§ **Auszug**:

=====

Das Gericht hat Beweis erhoben durch Einholung eines Marktwertgutachtens von Dipl.Ing. C ... Auf das Gutachten vom 28.3.2008 wird Bezug genommen.
Entscheidungsgründe:
Die Klage ist zulässig. Sie ist insbesondere auch von den der Klage erst später beigetretenen Klägern zu 2 bis 4) fristgerecht erhoben, da schon der ursprüngliche Klageantrag dahingehend auszulegen war, dass alle Beteiligten Klage erheben wollen, um höhere Leistungen zu erhalten (vgl. BSG, Urt. v. 15.4.2008, B 14/7b AS 34/06 R). Die Klage ist auch begründet. Die nur darlehensweise Bewilligung der Leistungen nach dem SGB II war nicht rechtens. Den Klägern stehen die Leistungen zuschussweise zu.
Streitgegenstand ist nicht die Höhe der den Klägern nach dem SGB II zu gewährenden Leistung, sondern – insoweit durch den Klageantrag im Rahmen der Dispositionsbefugnis der Beteiligten zulässig und wirksam eingegrenzt – allein die Frage, ob diese Leistungen als Zuschuss oder als Darlehen zu erbringen sind.

=====

[Gesammelte Dateneinträge]
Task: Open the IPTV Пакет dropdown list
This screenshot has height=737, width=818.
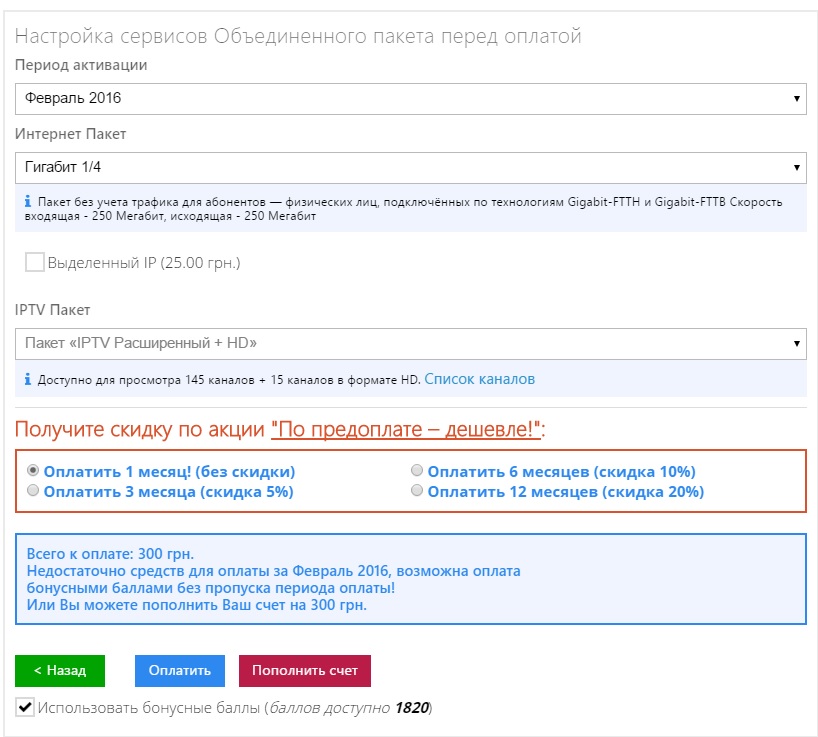Action: [410, 343]
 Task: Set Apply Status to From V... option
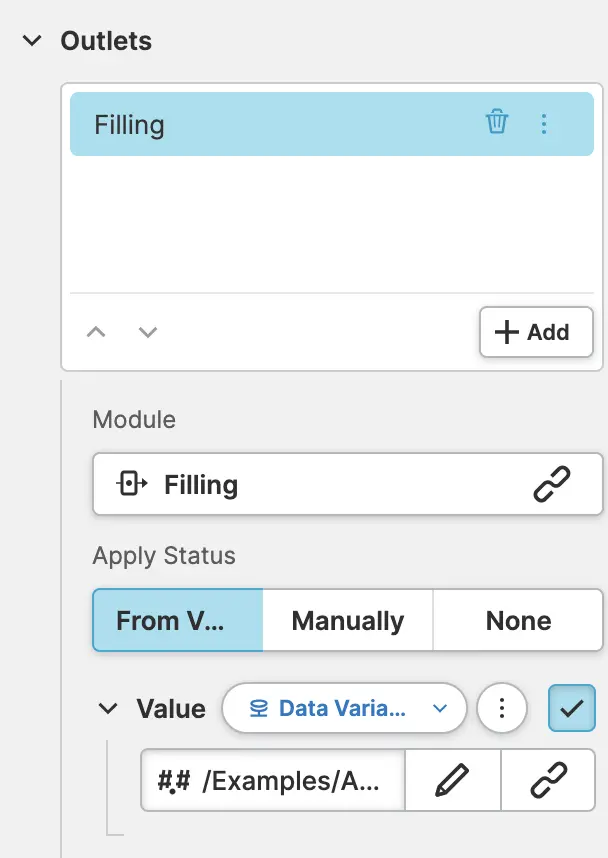tap(178, 620)
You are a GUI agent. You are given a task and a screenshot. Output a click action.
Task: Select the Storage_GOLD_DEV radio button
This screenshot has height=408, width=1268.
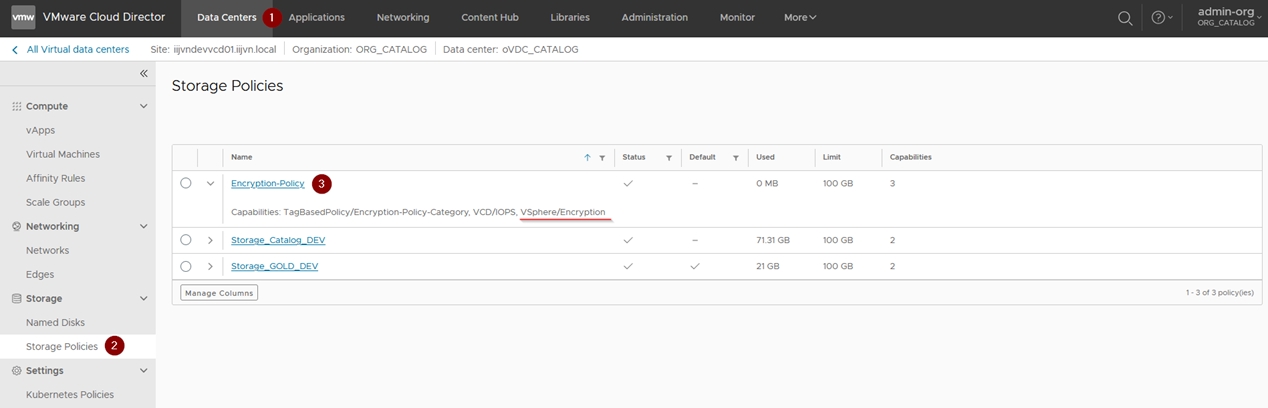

=====

§ **Aufgabe 1**: Schreib aus dem Urteilsauszug die Passage ab, die mit „Streitgegenstand ist nicht“ beginnt und bis einschließlich „zu erbringen sind.“ reicht.
§ **Aufgabe 2**: Liste sämtliche Sätze aus dem Absatz des Urteilsauszugs auf, der mit „Die Klage ist zulässig.“ anfängt.
§ **Aufgabe 3**: Führe bitte den Urteilsauszug im Anschluss an seinen letzten Satz fort.

§ **Antwortfeld 1**:
Streitgegenstand ist nicht die Höhe der den Klägern nach dem SGB II zu gewährenden Leistung, sondern – insoweit durch den Klageantrag im Rahmen der Dispositionsbefugnis der Beteiligten zulässig und wirksam eingegrenzt – allein die Frage, ob diese Leistungen als Zuschuss oder als Darlehen zu erbringen sind.

§ **Antwortfeld 2**:
Die Klage ist zulässig.
Sie ist insbesondere auch von den der Klage erst später beigetretenen Klägern zu 2 bis 4) fristgerecht erhoben, da schon der ursprüngliche Klageantrag dahingehend auszulegen war, dass alle Beteiligten Klage erheben wollen, um höhere Leistungen zu erhalten (vgl. BSG, Urt. v. 15.4.2008, B 14/7b AS 34/06 R).
Die Klage ist auch begründet.
Die nur darlehensweise Bewilligung der Leistungen nach dem SGB II war nicht rechtens.
Den Klägern stehen die Leistungen zuschussweise zu.

§ **Antwortfeld 3**:
Die Voraussetzungen, unter denen die Beklagte anstatt eines Zuschusses ein Darlehen zu erbringen hat, sind nicht erfüllt. Leistungen sind nach der hier allein in Betracht kommenden Vorschrift des § 23 Abs. 6 SGB II als Darlehen zu erbringen, soweit Hilfebedürftigen der sofortige Verbrauch oder die sofortige Verwertung von zu berücksichtigendem Vermögen nicht möglich ist oder für sie eine besondere Härte bedeuten würde. Hier fehlt es aber an zu berücksichtigendem Vermögen.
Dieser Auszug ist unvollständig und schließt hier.